Henrietta, to whom this was apparently the last straw, cast her an et tu Brute look and blundered out of the room, with a muttered remark about it being "surprising what a pretty face can do to influence people." Which Lucy took to refer to Innes, not to herself.

In the drawing-room was a very crowded silence.

"I thought I knew all about Henrietta," Madame said at last, reflective and puzzled.

"I thought one could trust her to do justice," Miss Lux said, bitter.

Froken got to her feet without a word, and still looking contemptuous and sullen, walked out of the room. They watched her go with gloomy approbation; her silence was comment enough.

"It is a pity that this should have happened, when everything was going so well," Wragg said, producing another of her unhelpful offerings. She was like someone running round with black-currant lozenges to the victims of an earthquake. "Everyone has been so pleased with their posts, and-"

"Do you think she will come to her senses when she has had time to think it over?" Lux asked Madame.

"She has been thinking it over for nearly a week. Or rather she has had it settled in her mind for nearly a week; so that by now it has become established fact and she will not be able to see it any other way."

"And yet she couldn't have been sure about it-I mean, sure of our reaction-or she would not have kept it to herself until now. Perhaps when she thinks it over-"

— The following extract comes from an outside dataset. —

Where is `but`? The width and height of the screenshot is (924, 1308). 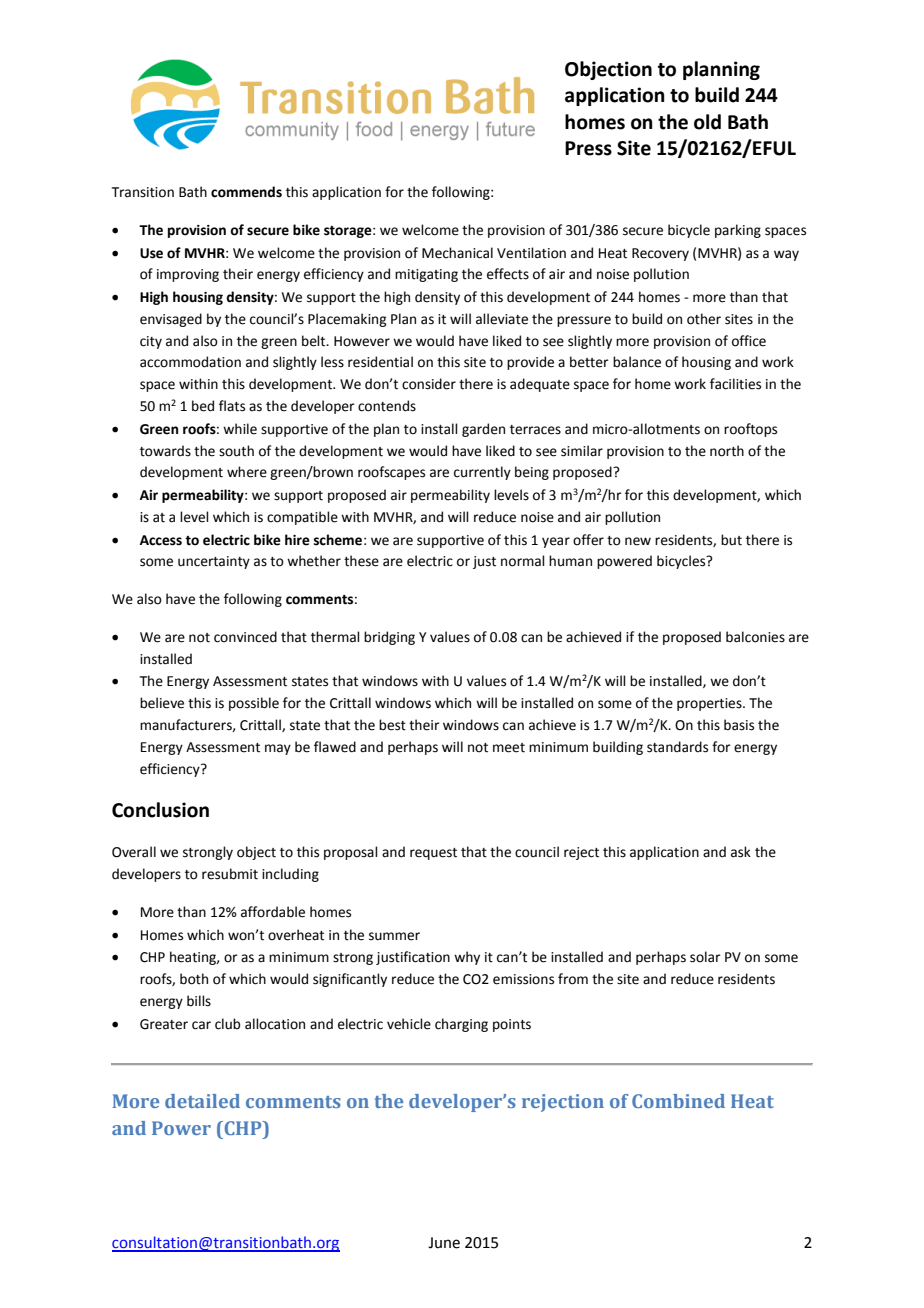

"When she thinks it over she will remember that Catherine Lux questioned the Royal Prerogative-"

"But there is a Board in the background. There is no question of Divine Right. There must be someone who can be appealed to against her decision. An injustice like this can't be allowed to happen just because-"

"Of course there is a Board. You met them when you got the job here. You see one of them when she comes to supper on the Friday nights when the lecture happens to be on Yoga, or Theosophy, or Voodoo, or what not. A greedy slug in amber beads and black satin, with the brains of a louse. She thinks Henrietta is wonderful. So do the rest of the Board. And so, let me say it here and now, do I. That is what makes it all so shocking. That Henrietta, the shrewd Henrietta who built this place up from something not much better than a dame's school, should be so blind, so suddenly devoid of the most elementary judgment-it's fantastic. Fantastic!"

"But there must be something we can do-"

"My good if tactless Catherine," Madame said rising gracefully to her feet, "all we can do is go to our rooms and pray." She reached for the scarf that even in the hottest weather draped her thin body as she moved from one room to another. "There are also the lesser resorts of aspirin and a hot bath. They may not move the Almighty but they are beneficial to the blood pressure." She floated out of the room; as nearly without substance as a human being can be.